Le dépistage génétique effectué chez les membres de la famille des patients NEM 2A est à présent le test diagnostique de choix; la disponibilité de ces tests génétiques a rendu le dépistage biochimique du cancer médullaire de la thyroïde largement obsolète. Le diagnostic génétique préimplantatoire et le prélèvement prénatal de villosités choriales, ou amniocentèse, ont été utilisés pour le diagnostic prénatal. Parmi les membres de la famille atteints, le dépistage annuel de l'hyperparathyroïdie et du phéochromocytome doit commencer au cours de la petite enfance et se poursuivre indéfiniment. Le dépistage de l'hyperparathyroïdie se fait par la mesure de la calcémie. Le dépistage du phéochromocytome comprend l'interrogatoire à la recherche de symptômes évocateurs, la mesure de la PA et de la fréquence cardiaque et des examens complémentaires.

Traitement

  • Exérèse chirurgicale des tumeurs identifiées

  • Thyroïdectomie préventive

Chez un patient se présentant avec un phéochromocytome associé à un cancer médullaire de la thyroïde ou à une hyperparathyroïdie, le phéochromocytome doit être enlevé en premier; même s’il est asymptomatique, il augmente de beaucoup le risque des autres interventions chirurgicales. Une fois que le cancer médullaire de la thyroïde a métastasé, les inhibiteurs de tyrosine kinase, dont les nouvellement disponibles cabozantinib et vandétanib, peuvent allonger la survie sans progression. Des essais cliniques d'autres inhibiteurs de tyrosine kinase dans les cancers médullaires de la thyroïde métastatique sont en cours. La chimiothérapie et la radiothérapie sont en général inefficaces pour prolonger la survie mais peuvent ralentir la progression de la maladie.

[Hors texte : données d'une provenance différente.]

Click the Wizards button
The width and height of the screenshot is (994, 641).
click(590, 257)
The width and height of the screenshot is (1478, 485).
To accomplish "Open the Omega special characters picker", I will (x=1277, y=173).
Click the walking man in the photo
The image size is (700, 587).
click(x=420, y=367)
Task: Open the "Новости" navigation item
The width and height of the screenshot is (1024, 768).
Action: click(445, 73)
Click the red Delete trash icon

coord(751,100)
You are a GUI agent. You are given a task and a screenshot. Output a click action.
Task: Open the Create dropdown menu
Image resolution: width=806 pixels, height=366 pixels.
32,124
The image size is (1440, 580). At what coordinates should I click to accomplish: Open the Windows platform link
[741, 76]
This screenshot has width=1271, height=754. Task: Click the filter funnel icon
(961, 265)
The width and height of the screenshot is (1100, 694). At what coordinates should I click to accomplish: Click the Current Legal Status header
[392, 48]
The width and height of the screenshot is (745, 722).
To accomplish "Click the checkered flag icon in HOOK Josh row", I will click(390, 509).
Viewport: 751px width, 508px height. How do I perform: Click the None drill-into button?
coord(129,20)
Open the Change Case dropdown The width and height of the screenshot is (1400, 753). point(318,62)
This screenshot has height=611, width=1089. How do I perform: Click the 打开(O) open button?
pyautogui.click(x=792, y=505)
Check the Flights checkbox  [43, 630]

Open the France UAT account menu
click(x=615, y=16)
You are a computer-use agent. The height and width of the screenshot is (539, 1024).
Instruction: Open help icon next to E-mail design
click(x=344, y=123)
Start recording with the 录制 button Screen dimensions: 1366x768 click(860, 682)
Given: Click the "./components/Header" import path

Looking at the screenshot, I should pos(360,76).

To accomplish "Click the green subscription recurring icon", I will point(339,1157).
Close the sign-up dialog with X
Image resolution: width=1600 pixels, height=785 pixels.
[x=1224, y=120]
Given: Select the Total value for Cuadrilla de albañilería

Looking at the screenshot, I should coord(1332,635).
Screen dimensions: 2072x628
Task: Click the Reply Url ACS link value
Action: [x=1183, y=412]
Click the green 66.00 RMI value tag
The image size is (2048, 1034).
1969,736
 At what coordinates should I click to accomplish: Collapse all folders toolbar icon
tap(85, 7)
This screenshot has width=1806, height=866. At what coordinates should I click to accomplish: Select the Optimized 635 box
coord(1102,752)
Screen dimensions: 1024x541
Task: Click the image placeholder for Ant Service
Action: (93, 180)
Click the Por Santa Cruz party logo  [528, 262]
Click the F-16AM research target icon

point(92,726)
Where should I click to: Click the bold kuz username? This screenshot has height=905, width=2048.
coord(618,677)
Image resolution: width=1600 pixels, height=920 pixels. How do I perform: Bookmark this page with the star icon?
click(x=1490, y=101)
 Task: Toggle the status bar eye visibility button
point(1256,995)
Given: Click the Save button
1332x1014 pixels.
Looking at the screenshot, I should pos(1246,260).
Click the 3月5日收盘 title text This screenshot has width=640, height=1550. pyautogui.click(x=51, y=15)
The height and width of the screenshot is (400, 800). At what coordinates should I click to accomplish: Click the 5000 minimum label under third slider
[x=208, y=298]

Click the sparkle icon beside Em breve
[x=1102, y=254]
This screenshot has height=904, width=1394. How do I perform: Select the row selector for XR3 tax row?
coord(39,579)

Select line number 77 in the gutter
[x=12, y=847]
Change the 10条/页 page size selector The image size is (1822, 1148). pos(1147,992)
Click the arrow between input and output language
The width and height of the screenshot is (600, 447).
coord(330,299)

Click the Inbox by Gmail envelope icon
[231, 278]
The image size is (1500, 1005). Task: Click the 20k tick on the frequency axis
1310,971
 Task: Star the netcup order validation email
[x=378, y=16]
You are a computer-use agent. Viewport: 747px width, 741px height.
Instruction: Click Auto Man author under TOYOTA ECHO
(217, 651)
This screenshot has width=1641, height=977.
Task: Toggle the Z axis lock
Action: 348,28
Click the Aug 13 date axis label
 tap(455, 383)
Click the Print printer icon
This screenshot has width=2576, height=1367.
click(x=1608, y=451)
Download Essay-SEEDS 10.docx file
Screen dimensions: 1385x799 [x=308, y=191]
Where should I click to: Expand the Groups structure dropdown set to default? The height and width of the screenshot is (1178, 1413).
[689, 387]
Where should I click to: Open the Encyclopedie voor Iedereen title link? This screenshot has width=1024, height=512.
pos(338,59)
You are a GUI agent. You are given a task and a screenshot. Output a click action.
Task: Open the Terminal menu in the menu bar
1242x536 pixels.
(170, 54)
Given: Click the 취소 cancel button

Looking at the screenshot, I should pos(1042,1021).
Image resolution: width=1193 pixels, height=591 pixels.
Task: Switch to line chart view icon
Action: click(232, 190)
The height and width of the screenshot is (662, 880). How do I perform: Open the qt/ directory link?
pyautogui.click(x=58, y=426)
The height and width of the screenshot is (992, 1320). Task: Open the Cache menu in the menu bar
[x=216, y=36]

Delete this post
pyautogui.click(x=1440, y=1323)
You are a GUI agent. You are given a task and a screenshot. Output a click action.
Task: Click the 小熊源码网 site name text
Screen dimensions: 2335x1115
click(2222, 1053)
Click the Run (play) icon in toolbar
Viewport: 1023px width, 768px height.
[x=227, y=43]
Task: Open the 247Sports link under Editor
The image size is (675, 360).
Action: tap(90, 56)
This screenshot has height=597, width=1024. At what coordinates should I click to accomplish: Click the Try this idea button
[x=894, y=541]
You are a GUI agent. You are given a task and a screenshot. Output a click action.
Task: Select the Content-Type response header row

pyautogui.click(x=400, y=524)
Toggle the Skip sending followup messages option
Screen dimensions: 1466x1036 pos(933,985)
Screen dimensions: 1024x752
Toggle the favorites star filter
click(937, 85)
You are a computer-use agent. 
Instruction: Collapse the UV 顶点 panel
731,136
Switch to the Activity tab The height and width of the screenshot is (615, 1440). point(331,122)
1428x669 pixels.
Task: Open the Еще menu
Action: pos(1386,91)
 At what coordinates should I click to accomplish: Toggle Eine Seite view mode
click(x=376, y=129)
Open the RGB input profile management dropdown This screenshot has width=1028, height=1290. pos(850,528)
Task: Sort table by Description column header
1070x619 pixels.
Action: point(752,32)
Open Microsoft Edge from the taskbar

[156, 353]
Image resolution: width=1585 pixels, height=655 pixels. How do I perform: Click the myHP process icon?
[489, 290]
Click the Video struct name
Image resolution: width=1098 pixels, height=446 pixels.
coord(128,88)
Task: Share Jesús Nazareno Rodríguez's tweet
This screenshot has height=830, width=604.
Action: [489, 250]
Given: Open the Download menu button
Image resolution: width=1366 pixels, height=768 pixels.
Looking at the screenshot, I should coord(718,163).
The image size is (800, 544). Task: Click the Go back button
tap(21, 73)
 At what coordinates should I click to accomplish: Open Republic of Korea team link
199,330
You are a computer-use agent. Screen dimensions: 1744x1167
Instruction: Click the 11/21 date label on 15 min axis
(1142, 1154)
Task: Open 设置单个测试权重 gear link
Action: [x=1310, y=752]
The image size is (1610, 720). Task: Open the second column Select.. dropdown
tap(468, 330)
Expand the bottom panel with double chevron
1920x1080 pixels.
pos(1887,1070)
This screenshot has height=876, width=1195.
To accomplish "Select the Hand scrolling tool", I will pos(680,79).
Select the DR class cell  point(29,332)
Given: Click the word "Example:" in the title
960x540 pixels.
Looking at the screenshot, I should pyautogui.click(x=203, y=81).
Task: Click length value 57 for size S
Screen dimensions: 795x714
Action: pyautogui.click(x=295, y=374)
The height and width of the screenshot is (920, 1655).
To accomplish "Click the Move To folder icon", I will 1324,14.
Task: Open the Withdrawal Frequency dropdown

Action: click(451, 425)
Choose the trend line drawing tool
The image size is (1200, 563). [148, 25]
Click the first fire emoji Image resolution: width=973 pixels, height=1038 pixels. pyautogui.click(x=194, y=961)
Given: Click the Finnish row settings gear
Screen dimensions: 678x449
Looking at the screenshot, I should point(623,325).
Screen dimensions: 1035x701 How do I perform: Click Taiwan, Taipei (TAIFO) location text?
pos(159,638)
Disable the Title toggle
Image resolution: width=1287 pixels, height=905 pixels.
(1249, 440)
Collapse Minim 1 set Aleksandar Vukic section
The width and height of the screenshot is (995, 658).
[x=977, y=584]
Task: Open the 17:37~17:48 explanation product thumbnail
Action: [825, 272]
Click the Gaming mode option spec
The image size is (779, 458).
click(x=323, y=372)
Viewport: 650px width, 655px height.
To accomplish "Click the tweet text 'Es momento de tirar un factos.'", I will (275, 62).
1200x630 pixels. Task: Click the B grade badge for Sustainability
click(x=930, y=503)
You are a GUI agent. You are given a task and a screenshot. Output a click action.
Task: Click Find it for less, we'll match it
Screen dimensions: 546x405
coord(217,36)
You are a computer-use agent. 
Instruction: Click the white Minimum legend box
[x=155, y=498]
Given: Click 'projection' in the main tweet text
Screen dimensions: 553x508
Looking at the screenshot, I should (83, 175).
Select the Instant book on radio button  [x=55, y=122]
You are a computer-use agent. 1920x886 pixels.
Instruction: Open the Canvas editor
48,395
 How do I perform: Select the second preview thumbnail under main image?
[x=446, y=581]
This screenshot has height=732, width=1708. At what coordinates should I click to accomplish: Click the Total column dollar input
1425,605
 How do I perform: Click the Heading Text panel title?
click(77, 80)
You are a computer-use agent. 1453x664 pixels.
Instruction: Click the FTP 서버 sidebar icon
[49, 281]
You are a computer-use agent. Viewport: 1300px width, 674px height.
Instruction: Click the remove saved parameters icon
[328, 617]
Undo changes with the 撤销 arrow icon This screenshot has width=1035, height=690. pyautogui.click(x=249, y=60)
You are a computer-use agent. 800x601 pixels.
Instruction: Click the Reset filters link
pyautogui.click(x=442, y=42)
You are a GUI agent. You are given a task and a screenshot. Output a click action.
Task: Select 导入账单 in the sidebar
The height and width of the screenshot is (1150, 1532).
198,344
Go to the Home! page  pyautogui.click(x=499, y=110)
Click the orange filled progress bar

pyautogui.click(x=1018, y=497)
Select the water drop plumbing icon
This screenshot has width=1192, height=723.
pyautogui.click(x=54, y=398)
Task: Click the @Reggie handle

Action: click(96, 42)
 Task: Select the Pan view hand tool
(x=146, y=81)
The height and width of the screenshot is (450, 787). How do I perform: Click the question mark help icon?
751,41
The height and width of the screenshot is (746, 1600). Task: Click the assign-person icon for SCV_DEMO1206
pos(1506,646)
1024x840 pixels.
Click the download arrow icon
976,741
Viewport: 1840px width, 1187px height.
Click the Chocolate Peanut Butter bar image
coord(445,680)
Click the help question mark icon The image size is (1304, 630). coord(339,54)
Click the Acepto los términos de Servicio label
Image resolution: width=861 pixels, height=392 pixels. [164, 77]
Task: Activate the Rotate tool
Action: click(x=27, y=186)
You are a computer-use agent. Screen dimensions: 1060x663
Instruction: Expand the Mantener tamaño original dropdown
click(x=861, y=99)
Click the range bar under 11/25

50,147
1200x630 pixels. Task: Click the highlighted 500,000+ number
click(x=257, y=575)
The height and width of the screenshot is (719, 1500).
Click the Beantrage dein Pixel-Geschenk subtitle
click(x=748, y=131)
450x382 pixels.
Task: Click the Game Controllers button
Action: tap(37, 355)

Certaines études ont montré une survie prolongée grâce à l'immunothérapie (p. ex., vaccins dérivés de tumeur ou transfectants de cellules tumorales) et à la radio-immunothérapie (p. ex., anticorps monoclonaux couplés à des radio-isotopes).

Lorsque les tests génétiques chez un enfant ont identifié une mutation de RET, une thyroïdectomie prophylactique est recommandée à un âge ≤ 5 ans; le cancer médullaire de la thyroïde, potentiellement mortel, peut être guéri ou évité par une thyroïdectomie très précoce.

Points clés

  • La plupart des patients ont un carcinome médullaire thyroïdien, qui survient généralement dans l'enfance.

  • D'autres manifestations sont celles de l'excès d'hormones, en particulier l'hypertension due au phéochromocytome et l'hypercalcémie due à une hyperparathyroïdie.

  • Les patients doivent subir un test génétique de recherche des mutations du proto-oncogène RET et un bilan clinique de recherche d'autres tumeurs du syndrome.

  • Les tumeurs sont excisées lorsque cela est possible, en commençant par tout phéochromocytome.

  • La thyroïdectomie préventive est recommandée.